In the US National Archives in Washington, DC, armed guards stand on constant watch in the Rotunda for the Charters of Freedom. There, underneath bullet-proof glass and beneath the watchful eyes of a state-of-the-art system of cameras and sensors, the faded pages of three documents are enshrined: the Declaration of Independence, the Constitution, and the Bill of Rights. At night, the documents are stored in an underground vault, rumored to be strong enough to withstand a nuclear attack.
Why are these pieces of paper so highly protected and cherished? In short, it’s because they serve as the ideological foundations for the government of the United States. They express both the inspiration for American democracy and the blueprint for carrying it out.
In this article, you'll learn the origins of these documents, and we'll examine the democratic ideals found within them.
The Declaration of Independence
Setting the stage
In 1776, the thirteen British colonies in North America were rebelling against British rule, after more than a decade of strife over taxation and government representation. As the Revolutionary War got underway, representatives from each of the colonies agreed it was time to put forward a statement expressing the colonies’ reasons for desiring independence.

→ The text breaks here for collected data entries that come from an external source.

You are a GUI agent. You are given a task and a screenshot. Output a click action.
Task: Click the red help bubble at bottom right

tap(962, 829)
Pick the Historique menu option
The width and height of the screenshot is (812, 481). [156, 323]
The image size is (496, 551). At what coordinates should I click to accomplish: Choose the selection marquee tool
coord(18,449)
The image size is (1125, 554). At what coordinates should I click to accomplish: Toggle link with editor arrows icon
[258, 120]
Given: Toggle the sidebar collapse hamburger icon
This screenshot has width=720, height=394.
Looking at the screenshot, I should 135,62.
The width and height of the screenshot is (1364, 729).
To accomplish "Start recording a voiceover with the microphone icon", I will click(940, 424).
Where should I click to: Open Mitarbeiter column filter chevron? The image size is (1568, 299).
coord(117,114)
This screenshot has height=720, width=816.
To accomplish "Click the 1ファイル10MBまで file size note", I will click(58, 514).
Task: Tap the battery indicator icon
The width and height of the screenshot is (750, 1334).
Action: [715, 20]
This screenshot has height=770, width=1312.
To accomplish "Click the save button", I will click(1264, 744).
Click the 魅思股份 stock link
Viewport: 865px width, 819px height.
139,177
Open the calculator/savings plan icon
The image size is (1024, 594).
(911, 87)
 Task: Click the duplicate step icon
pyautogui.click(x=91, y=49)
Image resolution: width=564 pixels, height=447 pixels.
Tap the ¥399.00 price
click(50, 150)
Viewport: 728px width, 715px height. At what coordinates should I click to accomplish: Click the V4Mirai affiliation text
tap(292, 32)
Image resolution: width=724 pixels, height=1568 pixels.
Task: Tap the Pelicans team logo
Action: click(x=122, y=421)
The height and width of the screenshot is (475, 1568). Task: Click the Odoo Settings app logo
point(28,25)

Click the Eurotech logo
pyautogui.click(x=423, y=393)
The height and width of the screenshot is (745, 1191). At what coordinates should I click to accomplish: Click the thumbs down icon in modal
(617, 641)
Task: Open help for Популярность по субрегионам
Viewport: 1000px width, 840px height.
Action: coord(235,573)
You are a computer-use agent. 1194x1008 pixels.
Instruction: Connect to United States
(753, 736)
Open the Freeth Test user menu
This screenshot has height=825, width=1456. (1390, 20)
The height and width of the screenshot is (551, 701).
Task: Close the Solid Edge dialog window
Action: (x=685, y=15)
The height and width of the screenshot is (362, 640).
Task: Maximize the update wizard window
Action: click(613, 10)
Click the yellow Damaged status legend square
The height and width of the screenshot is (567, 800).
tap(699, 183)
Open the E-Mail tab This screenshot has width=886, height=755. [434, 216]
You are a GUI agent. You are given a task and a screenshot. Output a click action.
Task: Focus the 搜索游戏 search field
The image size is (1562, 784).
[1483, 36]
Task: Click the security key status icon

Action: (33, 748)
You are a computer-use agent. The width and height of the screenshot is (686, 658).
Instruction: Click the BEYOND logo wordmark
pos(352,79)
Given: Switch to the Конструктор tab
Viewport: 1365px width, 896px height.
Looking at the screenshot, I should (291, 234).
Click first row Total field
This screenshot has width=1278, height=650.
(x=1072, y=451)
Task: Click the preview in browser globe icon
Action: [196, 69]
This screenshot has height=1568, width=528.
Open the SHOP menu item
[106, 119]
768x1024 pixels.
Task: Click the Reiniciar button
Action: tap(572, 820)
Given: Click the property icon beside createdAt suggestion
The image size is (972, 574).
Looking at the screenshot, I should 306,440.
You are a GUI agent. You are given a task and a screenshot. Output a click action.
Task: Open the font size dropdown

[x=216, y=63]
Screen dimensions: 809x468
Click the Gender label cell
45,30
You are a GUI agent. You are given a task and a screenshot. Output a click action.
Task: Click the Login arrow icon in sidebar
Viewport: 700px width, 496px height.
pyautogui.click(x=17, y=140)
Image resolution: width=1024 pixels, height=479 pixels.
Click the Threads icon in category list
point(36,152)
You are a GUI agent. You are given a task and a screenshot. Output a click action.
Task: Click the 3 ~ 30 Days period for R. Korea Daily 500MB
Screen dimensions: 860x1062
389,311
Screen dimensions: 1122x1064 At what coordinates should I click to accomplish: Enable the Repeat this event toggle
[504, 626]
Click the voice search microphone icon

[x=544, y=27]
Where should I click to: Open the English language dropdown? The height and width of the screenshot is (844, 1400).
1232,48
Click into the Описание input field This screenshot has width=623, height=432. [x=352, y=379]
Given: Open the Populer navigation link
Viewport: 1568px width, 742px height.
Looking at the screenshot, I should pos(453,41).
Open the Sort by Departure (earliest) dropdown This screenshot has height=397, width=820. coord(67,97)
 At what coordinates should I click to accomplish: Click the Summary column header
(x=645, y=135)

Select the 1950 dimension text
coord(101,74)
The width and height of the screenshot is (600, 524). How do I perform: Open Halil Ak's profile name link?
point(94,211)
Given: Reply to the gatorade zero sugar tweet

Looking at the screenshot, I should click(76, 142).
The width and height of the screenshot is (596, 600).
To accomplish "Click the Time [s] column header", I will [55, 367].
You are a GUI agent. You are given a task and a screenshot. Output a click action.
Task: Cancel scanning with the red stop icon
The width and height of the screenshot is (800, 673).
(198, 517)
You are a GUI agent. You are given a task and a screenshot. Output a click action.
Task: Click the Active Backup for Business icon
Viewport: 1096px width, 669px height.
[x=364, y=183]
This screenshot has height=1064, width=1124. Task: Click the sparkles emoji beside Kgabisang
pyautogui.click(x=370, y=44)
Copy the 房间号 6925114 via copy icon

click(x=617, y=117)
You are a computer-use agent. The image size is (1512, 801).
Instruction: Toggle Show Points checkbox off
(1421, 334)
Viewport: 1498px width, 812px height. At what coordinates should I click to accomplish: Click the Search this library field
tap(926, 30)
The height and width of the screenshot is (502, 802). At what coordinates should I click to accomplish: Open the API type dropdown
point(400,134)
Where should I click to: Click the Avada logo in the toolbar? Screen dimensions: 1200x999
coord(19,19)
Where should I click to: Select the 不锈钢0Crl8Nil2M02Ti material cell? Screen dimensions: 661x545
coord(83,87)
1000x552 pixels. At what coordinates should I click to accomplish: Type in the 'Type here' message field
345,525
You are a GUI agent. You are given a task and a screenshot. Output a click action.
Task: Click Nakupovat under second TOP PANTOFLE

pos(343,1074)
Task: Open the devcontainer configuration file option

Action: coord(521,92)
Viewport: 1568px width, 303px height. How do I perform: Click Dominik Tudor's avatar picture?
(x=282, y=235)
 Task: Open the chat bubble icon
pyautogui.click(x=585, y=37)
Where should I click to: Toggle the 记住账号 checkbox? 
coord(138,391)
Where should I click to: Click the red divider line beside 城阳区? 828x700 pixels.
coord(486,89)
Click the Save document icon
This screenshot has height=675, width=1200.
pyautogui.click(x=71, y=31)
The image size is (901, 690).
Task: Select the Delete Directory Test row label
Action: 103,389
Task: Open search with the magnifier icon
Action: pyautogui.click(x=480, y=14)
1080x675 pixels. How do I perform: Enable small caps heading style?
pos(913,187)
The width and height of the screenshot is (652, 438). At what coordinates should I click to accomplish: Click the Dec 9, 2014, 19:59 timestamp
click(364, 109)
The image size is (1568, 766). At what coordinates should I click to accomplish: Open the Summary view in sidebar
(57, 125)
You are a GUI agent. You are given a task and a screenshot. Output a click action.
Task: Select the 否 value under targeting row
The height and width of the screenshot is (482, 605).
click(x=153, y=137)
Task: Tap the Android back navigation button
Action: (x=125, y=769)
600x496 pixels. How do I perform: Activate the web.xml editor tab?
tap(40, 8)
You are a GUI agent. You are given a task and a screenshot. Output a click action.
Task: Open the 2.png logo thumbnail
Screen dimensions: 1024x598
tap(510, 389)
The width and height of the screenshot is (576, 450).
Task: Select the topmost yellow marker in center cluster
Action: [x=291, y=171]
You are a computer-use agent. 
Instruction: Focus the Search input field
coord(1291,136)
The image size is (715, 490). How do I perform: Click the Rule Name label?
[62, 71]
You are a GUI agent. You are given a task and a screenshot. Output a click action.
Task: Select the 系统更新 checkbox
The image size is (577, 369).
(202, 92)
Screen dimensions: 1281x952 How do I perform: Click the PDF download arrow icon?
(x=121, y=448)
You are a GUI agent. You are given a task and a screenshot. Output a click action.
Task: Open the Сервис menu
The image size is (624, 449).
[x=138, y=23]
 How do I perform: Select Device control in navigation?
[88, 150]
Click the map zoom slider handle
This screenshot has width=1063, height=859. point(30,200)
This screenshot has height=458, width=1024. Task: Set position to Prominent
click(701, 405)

This momentous task fell upon Thomas Jefferson, a 33-year-old Virginia lawyer. Jefferson was inspired by the English philosopher John Locke, whose writings on government put forward two ideas that would become quite important to Jefferson:
- That all humans are born with “natural rights,” including the right to protect their lives, liberty, and property
- That government is a “social contract” between people and their rulers, which can be dissolved if rulers fail to promote the people’s welfare
Although these ideas seem pretty tame by modern standards, in the eighteenth century they were tantamount to treason. The nations of Europe were led by monarchs, who exercised the divine right of kings and owed little or no consideration to the will of their subjects. English citizens had some rights, certainly, but no one would dare to say that the English monarchy could simply be dissolved.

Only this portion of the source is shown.